Could you render every line of the listing below as a Markdown table with columns Row and Line, numbering the lines in order and omitting any blank ones?
___ MATERIAL SUPPLIED ___
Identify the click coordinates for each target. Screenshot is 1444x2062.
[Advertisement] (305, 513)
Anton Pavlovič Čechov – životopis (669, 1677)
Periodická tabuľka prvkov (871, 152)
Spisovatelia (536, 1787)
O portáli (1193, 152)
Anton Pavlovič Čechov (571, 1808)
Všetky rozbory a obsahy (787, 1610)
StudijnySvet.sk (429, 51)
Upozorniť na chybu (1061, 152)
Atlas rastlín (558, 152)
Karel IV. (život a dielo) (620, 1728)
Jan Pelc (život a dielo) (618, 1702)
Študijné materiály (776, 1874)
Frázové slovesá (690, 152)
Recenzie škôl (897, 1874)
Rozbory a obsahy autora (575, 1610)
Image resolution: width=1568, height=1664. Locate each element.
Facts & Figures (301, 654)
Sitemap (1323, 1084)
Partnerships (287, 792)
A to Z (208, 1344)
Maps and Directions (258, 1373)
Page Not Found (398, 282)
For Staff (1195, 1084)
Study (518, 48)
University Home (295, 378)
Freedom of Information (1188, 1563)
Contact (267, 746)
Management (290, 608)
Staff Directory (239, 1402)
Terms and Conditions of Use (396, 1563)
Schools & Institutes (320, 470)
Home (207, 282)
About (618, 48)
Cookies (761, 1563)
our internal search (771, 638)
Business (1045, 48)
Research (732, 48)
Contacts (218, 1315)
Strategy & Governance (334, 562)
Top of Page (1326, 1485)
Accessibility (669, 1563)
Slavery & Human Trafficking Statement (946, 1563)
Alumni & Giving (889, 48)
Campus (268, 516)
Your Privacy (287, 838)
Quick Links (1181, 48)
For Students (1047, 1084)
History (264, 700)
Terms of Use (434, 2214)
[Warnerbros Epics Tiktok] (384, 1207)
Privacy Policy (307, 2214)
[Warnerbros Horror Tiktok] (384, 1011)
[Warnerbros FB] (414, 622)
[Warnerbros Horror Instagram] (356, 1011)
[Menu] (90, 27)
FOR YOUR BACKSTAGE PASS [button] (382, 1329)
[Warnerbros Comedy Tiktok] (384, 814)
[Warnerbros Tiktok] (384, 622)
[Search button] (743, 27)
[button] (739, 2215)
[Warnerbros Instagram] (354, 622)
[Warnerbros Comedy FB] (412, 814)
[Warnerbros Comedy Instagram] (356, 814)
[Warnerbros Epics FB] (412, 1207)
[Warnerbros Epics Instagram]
___
*SOLUTION TO THE EXERCISE:*
| Row | Line |
|---|---|
| 1 | Identify the click coordinates for each target. Screenshot is 1444x2062. |
| 2 | [Advertisement] (305, 513) |
| 3 | Anton Pavlovič Čechov – životopis (669, 1677) |
| 4 | Periodická tabuľka prvkov (871, 152) |
| 5 | Spisovatelia (536, 1787) |
| 6 | O portáli (1193, 152) |
| 7 | Anton Pavlovič Čechov (571, 1808) |
| 8 | Všetky rozbory a obsahy (787, 1610) |
| 9 | StudijnySvet.sk (429, 51) |
| 10 | Upozorniť na chybu (1061, 152) |
| 11 | Atlas rastlín (558, 152) |
| 12 | Karel IV. (život a dielo) (620, 1728) |
| 13 | Jan Pelc (život a dielo) (618, 1702) |
| 14 | Študijné materiály (776, 1874) |
| 15 | Frázové slovesá (690, 152) |
| 16 | Recenzie škôl (897, 1874) |
| 17 | Rozbory a obsahy autora (575, 1610) |
| 18 | Image resolution: width=1568, height=1664. Locate each element. |
| 19 | Facts & Figures (301, 654) |
| 20 | Sitemap (1323, 1084) |
| 21 | Partnerships (287, 792) |
| 22 | A to Z (208, 1344) |
| 23 | Maps and Directions (258, 1373) |
| 24 | Page Not Found (398, 282) |
| 25 | For Staff (1195, 1084) |
| 26 | Study (518, 48) |
| 27 | University Home (295, 378) |
| 28 | Freedom of Information (1188, 1563) |
| 29 | Contact (267, 746) |
| 30 | Management (290, 608) |
| 31 | Staff Directory (239, 1402) |
| 32 | Terms and Conditions of Use (396, 1563) |
| 33 | Schools & Institutes (320, 470) |
| 34 | Home (207, 282) |
| 35 | About (618, 48) |
| 36 | Cookies (761, 1563) |
| 37 | our internal search (771, 638) |
| 38 | Business (1045, 48) |
| 39 | Research (732, 48) |
| 40 | Contacts (218, 1315) |
| 41 | Strategy & Governance (334, 562) |
| 42 | Top of Page (1326, 1485) |
| 43 | Accessibility (669, 1563) |
| 44 | Slavery & Human Trafficking Statement (946, 1563) |
| 45 | Alumni & Giving (889, 48) |
| 46 | Campus (268, 516) |
| 47 | Your Privacy (287, 838) |
| 48 | Quick Links (1181, 48) |
| 49 | For Students (1047, 1084) |
| 50 | History (264, 700) |
| 51 | Terms of Use (434, 2214) |
| 52 | [Warnerbros Epics Tiktok] (384, 1207) |
| 53 | Privacy Policy (307, 2214) |
| 54 | [Warnerbros Horror Tiktok] (384, 1011) |
| 55 | [Warnerbros FB] (414, 622) |
| 56 | [Warnerbros Horror Instagram] (356, 1011) |
| 57 | [Menu] (90, 27) |
| 58 | FOR YOUR BACKSTAGE PASS [button] (382, 1329) |
| 59 | [Warnerbros Comedy Tiktok] (384, 814) |
| 60 | [Warnerbros Tiktok] (384, 622) |
| 61 | [Search button] (743, 27) |
| 62 | [button] (739, 2215) |
| 63 | [Warnerbros Instagram] (354, 622) |
| 64 | [Warnerbros Comedy FB] (412, 814) |
| 65 | [Warnerbros Comedy Instagram] (356, 814) |
| 66 | [Warnerbros Epics FB] (412, 1207) |
| 67 | [Warnerbros Epics Instagram] |